**What is asked:** Which lines in the entries below contain the word "dimensions"? Find and copy each of them, matching case exactly.
··· Material for the task
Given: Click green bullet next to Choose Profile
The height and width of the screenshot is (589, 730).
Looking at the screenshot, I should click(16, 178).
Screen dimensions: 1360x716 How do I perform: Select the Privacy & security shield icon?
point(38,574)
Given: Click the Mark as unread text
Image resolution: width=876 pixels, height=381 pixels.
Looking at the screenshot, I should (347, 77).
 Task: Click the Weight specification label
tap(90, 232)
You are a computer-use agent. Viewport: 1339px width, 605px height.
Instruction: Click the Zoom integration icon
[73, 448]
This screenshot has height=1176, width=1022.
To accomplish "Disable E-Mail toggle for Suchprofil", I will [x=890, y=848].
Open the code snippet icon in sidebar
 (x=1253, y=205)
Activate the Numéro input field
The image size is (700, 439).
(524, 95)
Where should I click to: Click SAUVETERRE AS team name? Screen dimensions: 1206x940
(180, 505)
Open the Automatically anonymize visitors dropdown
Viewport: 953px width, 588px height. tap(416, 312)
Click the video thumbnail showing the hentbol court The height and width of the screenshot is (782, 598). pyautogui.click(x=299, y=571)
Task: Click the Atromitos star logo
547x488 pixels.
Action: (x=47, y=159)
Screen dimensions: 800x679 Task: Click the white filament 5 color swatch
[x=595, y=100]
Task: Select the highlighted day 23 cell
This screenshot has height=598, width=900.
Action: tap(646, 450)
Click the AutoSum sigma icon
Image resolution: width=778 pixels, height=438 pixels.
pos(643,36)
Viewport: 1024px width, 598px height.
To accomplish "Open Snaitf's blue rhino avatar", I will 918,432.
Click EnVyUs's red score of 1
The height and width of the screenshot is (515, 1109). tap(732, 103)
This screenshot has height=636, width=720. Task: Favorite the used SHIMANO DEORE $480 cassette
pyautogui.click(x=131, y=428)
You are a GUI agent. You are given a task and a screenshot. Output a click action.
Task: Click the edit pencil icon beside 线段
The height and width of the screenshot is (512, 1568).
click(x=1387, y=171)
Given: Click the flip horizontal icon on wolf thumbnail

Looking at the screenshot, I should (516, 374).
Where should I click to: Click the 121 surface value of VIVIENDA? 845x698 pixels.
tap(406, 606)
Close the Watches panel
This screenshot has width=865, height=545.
······
**Full answer:**
Screen dimensions: 1360x716 How do I perform: Select the Privacy & security shield icon?
Where should I click to: Click SAUVETERRE AS team name? Screen dimensions: 1206x940
Screen dimensions: 800x679 Task: Click the white filament 5 color swatch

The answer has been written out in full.